AIM OF THE EXERCISE. Pull out every line of the items below that contains the string "help". Case matters, so only matches with the same capitalization count.

DATASET CONTENT.
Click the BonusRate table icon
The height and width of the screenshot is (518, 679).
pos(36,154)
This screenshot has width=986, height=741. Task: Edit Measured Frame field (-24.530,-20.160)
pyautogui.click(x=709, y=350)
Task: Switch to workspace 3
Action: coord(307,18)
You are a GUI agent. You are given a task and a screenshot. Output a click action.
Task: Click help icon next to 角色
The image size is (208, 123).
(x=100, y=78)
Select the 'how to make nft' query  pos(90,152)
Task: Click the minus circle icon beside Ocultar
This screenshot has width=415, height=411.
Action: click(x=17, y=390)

==

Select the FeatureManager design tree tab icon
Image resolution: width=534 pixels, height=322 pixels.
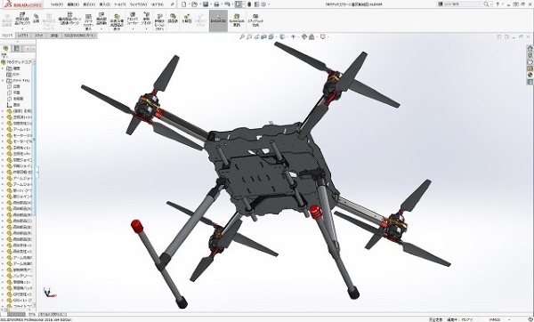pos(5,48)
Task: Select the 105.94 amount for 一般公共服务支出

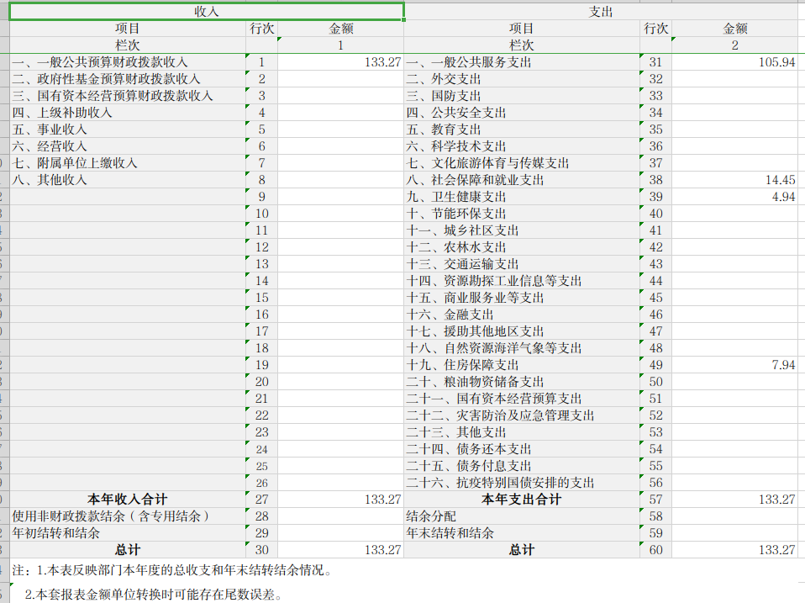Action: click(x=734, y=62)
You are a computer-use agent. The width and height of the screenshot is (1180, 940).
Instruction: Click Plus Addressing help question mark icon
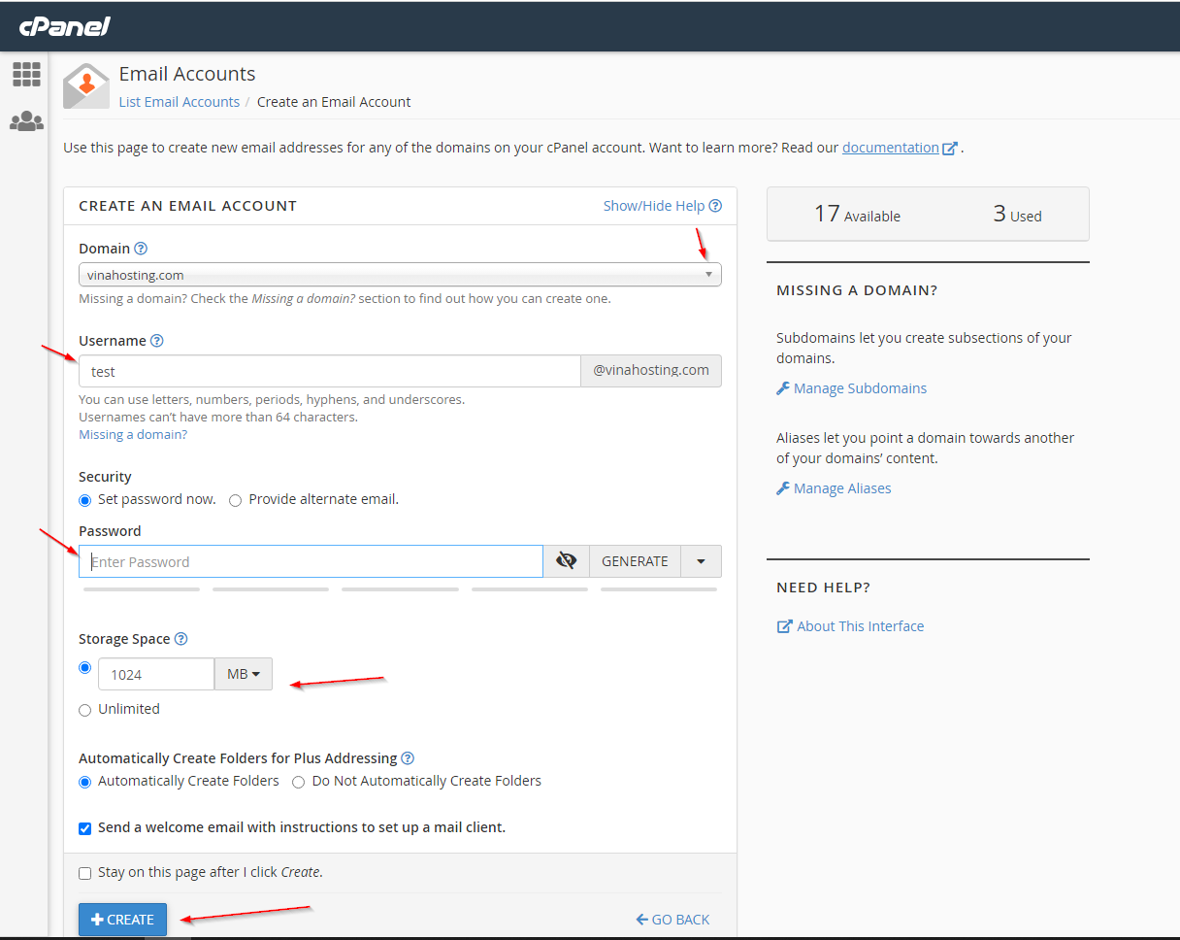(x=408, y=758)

RIGHT ANSWER.
Task: Click help icon next to 角色
Instruction: Click Plus Addressing help question mark icon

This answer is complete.